El té lo había preparado el condenado a muerte. Yuri ni siquiera lo había probado.
Durante los años que había vivido en la orden de Talamasca, Yuri mantuvo siempre un estrecho contacto con Stuart Gordon. Había comido en numerosas oca­siones con Gordon y Aaron. Habían paseado juntos por el jardín y juntos habían acudido a los retiros espi­rituales en Roma. Aaron se había sincerado con Gor­don. Las brujas Mayfair, las brujas Mayfair y las brujas Mayfair. Y ahora le tocaba el turno a Gordon.

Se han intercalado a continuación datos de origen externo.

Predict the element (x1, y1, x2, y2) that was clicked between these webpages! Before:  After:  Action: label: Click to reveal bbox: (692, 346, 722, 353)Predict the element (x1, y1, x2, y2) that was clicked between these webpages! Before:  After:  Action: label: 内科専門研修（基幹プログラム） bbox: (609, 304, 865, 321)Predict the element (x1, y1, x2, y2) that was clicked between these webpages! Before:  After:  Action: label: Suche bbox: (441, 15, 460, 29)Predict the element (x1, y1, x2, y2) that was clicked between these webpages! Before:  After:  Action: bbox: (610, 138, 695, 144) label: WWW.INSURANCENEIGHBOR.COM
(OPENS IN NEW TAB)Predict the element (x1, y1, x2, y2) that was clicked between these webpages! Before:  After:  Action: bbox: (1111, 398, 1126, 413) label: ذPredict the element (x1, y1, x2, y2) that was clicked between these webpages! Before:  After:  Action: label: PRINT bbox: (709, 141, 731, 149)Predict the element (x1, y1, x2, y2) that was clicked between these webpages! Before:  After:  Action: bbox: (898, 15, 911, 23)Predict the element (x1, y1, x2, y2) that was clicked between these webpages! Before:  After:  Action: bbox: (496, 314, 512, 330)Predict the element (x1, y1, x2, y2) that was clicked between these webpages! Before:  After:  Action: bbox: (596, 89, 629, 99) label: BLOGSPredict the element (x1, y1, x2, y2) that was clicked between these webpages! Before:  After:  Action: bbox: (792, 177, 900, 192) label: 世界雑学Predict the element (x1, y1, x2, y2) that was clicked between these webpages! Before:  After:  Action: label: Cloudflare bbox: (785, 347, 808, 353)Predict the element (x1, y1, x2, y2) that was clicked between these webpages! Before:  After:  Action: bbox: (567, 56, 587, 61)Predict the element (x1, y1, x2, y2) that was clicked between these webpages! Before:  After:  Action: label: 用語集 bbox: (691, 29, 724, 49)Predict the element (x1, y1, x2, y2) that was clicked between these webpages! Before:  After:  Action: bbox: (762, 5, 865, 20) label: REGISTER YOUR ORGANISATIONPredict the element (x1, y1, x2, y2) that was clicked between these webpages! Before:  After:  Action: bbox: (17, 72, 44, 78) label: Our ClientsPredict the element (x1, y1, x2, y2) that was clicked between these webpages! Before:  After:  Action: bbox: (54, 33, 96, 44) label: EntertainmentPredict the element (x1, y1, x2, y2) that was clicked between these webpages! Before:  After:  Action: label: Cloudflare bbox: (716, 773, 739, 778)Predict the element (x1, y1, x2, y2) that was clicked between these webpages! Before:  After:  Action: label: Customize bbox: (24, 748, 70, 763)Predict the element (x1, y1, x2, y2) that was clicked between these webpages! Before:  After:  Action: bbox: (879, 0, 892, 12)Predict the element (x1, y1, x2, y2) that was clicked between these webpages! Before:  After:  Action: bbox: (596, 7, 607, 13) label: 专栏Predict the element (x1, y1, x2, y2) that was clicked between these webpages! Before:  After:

Había traicionado a su amigo.
¿Por qué no acababa Ash con Gordon de una vez? ¿Qué podía ofrecer ese hombre que no estuviera conta­minado, pervertido por su locura? Era casi seguro que sus ayudantes eran Marklin George y Tommy Mono­han. Sin duda, la Orden acabaría descubriendo la ver­dad. Yuri se había puesto en contacto con la casa matriz desde la cabina telefónica del pueblo, y al oír la voz de Elvera se le habían empañado los ojos. Elvera era leal. Elvera era buena. Yuri sabía que la sima que se había  abierto entre la Orden y él había empezado a cerrarse. Si Ash estaba en lo cierto, si se trataba de una conspira­ción de pequeña envergadura y en la que no estaban implicados los Mayores tal como parecía, lo único que podía hacer Yuri era mantener la paciencia. Debía pres­tar atención a lo que dijera Stuart Gordon, pues tenía que regresar a Talamasca con toda la información que pudiera recabar esa noche.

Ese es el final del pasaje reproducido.